━━ Listed records

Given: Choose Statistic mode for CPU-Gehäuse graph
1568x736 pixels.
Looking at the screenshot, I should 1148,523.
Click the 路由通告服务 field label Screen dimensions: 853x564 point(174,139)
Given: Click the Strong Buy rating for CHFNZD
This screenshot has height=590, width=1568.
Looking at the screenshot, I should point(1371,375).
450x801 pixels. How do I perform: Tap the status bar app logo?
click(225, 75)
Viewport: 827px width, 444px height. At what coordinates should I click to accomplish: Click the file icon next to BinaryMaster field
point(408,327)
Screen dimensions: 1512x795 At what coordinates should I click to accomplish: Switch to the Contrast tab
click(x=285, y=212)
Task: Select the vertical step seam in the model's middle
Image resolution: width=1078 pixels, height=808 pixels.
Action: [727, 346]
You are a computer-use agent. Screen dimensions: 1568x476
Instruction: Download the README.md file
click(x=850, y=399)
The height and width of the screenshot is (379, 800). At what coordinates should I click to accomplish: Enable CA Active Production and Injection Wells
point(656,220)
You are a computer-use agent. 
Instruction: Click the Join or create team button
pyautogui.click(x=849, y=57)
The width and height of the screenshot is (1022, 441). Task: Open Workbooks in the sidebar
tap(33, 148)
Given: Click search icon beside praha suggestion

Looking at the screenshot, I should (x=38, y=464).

━━━━

## What you should do
Which of the lines above hold the string "computer"? Copy each one.

## Solution to this exercise
You are a computer-use agent. Screen dimensions: 1568x476
You are a computer-use agent. 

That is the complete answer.